African Skies ne mettra pas le jazz sens dessus dessous, mais la musique de Holmes mérite une oreille attentive pour sa nervosité, sa diversité et sa cohérence. Trois qualités qui font passer un bon moment à l’auditeur.

  1. « African Skies », Holmes (6:59)
  2. « Impressions », John Coltrane (7:48)
  3. « Chinese Fishing Song », Traditional (6:49)
  4. « Mr. P.C. », Coltrane (5:55)
  5. « Fatima », Holmes (10:23)
  6. « Summer Night », Al Dubin & Harry Warren (6:09)
  7. « Impressions (take 2) », Coltrane (7:23)
  8. « Maiden Voyage », Herbie Hancock (9:29)
  9. « Soliquey Of Troubled Waters », Holmes (2:59)
  10. « Moments Notice », Coltrane (4:24)

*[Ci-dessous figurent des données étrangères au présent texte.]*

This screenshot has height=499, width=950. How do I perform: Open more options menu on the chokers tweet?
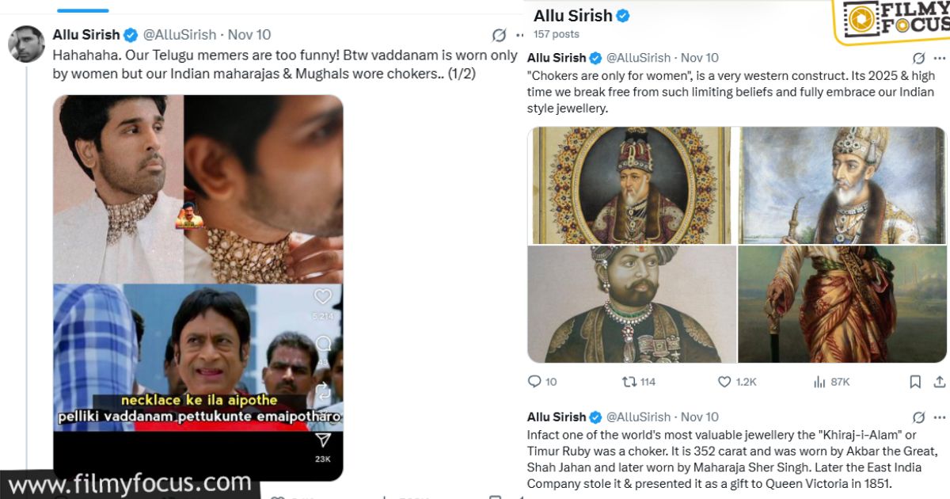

L’initiative de Blue Canoe Records est louable : aider des musiciens encore peu connus à diffuser leurs albums en passant par une structure organisée et en utilisant la toile, outil pratique et universel. Cela dit, une trentaine de sorties en six ans sans tête d’affiche, ce n’est sans doute pas suffisant pour attirer le chaland. Cette politique est sensée pour un label qui se concentre sur une niche, mais l’offre musicale de Blue Canoe ratisse large, sans véritable spécificité.

par Bob Hatteau // Publié le 15 octobre 2009

[1« Serving Jazz In The Digital Age »

[2Le dernier disque mis en ligne, A New Beginning du saxophoniste Don Diego, relève du jazz de salon, sirupeux à souhait, dans la lignée de Kenny G ou David Sanborn.

[3Du groupe Soundgarden comme chacun sait.

[4Chanteur de Radiohead, comme chacun sait.

[5« Impression », « Mr. P.C. » et « Moments Notice ».